MIME-Version: 1.0
In-Reply-To: <CAHmME9phg=GuhEUaMxxv_=RexffPDqrOEhmaKffy_ZSt7bfC7g@mail.gmail.com>
References: <20161216030328.11602-1-Jason@zx2c4.com> <20161221230216.25341-1-Jason@zx2c4.com>
 <20161221230216.25341-4-Jason@zx2c4.com> <CALCETrVttVoZMvCYZcrAqM1c=YQP_nCfdfO1MsrSHjvjTFxH+A@mail.gmail.com>
 <17bd0c70-d2c1-165b-f5b2-252dfca404e8@stressinduktion.org> <CAHmME9phg=GuhEUaMxxv_=RexffPDqrOEhmaKffy_ZSt7bfC7g@mail.gmail.com>
From: "Jason A. Donenfeld" <Jason@zx2c4.com>
Date: Thu, 22 Dec 2016 04:12:23 +0100
Message-ID: <CAHmME9oM-96LsS2U3KA0Ys7SrXh9qZJ91ORe1Yd9-bmG5uee2g@mail.gmail.com>
Subject: Re: [PATCH v7 3/6] random: use SipHash in place of MD5
To: Hannes Frederic Sowa <hannes@stressinduktion.org>
Cc: Andy Lutomirski <luto@amacapital.net>, Netdev <netdev@vger.kernel.org>,
        "kernel-hardening@lists.openwall.com" 
        <kernel-hardening@lists.openwall.com>,
        LKML <linux-kernel@vger.kernel.org>,
        Linux Crypto Mailing List <linux-crypto@vger.kernel.org>,
        David Laight <David.Laight@aculab.com>, Ted Tso <tytso@mit.edu>,
        Eric Dumazet <edumazet@google.com>,
        Linus Torvalds <torvalds@linux-foundation.org>,
        Eric Biggers <ebiggers3@gmail.com>, Tom Herbert <tom@herbertland.com>,
        Andi Kleen <ak@linux.intel.com>,
        "David S. Miller" <davem@davemloft.net>,
        Jean-Philippe Aumasson <jeanphilippe.aumasson@gmail.com>
Content-Type: text/plain; charset=UTF-8
Sender: linux-kernel-owner@vger.kernel.org
Content-Length: 1861
Lines: 34

On Thu, Dec 22, 2016 at 3:49 AM, Jason A. Donenfeld <Jason@zx2c4.com> wrote:
> I did have two objections to this. The first was that my SipHash
> construction is faster. But in any case, they're both faster than the
> current MD5, so it's just extra rice. The second, and the more
> important one, was that batching entropy up like this means that 32
> calls will be really fast, and then the 33rd will be slow, since it
> has to do a whole ChaCha round, because get_random_bytes must be
> called to refill the batch. Since get_random_long is called for every
> process startup, I didn't really like there being inconsistent
> performance on process startup. And I'm pretty sure that one ChaCha
> whole block is slower than computing MD5, even though it lasts 32
> times as long, though I need to measure this. But maybe that's dumb in
> the end? Are these concerns that should point us toward the
> determinism (and speed) of SipHash? Are these concerns that don't
> matter and so we should roll with the simplicity of reusing ChaCha?

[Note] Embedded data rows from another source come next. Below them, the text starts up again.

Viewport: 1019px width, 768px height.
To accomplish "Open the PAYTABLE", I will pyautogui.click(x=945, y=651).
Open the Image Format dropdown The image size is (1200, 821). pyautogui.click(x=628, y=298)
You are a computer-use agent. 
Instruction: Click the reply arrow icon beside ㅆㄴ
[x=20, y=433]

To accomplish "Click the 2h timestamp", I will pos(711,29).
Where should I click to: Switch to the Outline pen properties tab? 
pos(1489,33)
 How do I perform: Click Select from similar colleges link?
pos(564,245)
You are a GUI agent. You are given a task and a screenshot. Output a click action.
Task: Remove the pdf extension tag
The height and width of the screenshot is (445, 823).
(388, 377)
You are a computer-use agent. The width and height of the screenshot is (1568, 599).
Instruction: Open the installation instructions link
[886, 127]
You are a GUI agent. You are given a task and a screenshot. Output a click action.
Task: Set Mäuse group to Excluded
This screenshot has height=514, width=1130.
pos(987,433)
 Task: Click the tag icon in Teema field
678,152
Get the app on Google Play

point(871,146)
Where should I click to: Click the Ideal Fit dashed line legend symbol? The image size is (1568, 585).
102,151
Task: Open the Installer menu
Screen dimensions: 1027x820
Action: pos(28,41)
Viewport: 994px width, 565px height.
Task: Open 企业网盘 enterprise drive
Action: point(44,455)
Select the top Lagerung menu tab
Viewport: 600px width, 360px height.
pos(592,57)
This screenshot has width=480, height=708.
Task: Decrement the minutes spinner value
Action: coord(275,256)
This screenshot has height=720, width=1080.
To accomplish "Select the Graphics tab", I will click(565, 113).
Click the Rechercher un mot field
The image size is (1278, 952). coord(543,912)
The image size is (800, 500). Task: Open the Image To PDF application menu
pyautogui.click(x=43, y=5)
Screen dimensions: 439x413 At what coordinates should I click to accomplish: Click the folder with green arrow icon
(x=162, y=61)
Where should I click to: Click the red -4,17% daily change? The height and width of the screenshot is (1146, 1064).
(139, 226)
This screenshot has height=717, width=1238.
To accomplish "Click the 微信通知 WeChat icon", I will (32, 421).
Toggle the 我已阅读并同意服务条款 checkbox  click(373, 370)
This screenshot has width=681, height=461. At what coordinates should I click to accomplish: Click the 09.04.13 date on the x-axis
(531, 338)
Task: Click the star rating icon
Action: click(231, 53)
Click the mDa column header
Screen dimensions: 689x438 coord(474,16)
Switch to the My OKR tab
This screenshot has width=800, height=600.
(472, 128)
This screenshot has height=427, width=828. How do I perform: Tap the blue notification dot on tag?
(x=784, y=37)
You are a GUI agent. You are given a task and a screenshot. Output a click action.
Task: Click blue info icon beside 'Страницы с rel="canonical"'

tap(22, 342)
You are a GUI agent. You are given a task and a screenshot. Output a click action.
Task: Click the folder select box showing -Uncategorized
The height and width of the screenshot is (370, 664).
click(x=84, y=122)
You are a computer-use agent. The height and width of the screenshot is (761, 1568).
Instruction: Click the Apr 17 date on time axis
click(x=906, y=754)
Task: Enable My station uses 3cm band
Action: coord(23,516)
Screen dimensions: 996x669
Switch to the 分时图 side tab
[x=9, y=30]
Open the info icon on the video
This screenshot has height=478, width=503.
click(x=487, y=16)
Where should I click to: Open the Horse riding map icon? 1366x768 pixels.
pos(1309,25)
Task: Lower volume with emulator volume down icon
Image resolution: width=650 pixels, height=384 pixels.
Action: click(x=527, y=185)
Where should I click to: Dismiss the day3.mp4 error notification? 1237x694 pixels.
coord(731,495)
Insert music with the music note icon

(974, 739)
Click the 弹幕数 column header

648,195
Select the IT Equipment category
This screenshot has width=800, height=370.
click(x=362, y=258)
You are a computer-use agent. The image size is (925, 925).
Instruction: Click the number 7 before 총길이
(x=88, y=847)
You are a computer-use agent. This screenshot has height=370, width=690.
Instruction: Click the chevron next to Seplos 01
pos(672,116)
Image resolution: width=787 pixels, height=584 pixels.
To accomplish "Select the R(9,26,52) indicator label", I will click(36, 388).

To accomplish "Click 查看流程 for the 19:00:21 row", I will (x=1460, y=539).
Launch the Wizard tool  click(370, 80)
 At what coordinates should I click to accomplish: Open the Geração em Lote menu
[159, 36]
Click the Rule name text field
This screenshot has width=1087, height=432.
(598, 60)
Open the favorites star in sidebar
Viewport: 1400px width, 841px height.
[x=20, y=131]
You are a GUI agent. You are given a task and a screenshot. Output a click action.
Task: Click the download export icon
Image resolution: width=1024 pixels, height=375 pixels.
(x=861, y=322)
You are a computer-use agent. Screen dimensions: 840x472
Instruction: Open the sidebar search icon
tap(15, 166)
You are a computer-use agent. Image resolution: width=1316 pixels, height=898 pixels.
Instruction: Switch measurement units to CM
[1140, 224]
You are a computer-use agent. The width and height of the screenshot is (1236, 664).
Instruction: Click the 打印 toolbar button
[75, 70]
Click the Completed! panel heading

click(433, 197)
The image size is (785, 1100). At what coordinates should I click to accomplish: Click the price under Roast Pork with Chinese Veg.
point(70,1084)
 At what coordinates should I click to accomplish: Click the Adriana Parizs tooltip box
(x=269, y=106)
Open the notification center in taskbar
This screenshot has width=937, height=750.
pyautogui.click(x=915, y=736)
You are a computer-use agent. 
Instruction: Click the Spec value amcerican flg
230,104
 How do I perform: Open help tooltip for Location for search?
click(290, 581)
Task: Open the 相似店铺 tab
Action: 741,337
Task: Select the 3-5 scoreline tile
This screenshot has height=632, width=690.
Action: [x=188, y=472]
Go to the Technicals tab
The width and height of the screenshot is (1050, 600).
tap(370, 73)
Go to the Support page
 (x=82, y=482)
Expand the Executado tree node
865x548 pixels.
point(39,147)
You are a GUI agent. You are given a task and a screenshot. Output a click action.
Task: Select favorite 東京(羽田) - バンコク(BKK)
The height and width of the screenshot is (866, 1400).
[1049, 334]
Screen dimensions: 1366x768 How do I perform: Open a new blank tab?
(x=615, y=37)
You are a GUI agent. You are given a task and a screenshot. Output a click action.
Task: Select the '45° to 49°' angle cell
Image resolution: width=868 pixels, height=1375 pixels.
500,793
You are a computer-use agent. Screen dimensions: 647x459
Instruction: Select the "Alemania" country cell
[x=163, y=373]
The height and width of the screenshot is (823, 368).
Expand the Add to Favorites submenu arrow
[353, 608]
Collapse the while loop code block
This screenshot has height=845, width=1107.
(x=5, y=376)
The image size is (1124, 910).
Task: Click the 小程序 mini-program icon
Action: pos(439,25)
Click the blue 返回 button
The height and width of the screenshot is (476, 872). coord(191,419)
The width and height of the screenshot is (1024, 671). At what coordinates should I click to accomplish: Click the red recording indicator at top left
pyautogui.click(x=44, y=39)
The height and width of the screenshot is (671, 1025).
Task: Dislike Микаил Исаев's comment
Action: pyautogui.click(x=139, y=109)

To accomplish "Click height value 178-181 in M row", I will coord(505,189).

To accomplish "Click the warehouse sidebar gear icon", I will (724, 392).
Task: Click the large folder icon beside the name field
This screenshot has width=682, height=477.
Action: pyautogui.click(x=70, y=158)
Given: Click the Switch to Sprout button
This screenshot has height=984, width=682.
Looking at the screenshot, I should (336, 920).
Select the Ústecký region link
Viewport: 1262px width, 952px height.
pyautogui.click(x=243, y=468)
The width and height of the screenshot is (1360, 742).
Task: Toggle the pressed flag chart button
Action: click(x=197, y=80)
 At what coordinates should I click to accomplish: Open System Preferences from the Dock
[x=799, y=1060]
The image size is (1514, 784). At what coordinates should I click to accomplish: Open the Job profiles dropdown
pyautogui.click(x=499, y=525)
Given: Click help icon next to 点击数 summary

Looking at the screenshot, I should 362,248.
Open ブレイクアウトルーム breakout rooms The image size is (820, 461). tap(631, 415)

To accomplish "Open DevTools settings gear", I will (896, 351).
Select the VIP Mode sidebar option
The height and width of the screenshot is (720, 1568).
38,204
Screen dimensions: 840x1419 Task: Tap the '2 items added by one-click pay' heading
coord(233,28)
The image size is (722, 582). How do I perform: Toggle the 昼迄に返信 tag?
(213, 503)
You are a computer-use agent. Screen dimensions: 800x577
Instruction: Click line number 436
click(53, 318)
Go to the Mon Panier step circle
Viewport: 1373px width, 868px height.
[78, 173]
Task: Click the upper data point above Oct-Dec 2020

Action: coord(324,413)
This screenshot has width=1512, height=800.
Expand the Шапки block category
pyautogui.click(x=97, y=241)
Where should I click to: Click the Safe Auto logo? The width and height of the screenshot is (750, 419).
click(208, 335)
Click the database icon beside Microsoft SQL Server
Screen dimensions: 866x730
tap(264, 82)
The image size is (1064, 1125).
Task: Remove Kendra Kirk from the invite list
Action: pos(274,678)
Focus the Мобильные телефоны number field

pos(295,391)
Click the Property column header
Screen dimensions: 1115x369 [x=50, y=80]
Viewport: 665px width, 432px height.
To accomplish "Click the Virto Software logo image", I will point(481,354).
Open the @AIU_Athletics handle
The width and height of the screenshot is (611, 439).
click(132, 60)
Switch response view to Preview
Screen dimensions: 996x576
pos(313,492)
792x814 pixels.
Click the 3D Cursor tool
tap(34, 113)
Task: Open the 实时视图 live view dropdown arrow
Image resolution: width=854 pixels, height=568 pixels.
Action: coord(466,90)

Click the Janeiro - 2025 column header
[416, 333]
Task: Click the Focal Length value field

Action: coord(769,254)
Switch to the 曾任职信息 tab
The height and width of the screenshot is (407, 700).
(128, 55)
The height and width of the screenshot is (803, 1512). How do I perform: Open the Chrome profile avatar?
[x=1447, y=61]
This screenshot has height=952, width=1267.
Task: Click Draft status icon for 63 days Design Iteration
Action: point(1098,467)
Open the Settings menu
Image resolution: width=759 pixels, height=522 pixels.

I ran some measurements in order to quantify what I'm talking about.
Repeatedly running md5_transform is about 2.3 times faster than
repeatedly running extract_crng. What does this mean?

One call to extract_crng gives us 32 times as many longs as one call
to md5_transform. This means that spread over 32 process creations,
chacha will be 13.9 times faster. However, every 32nd process will
take 2.3 times as long to generate its ASLR value as it would with the
old md5_transform code.

Personally, I don't think that 2.3 is a big deal. And I really like
how much this simplifies the analysis.
But if it's a big deal to you, then we can continue to discuss my
SipHash construction, which gives faster and more consistent
performance, at the cost of a more complicated and probably less
impressive security analysis.

Jason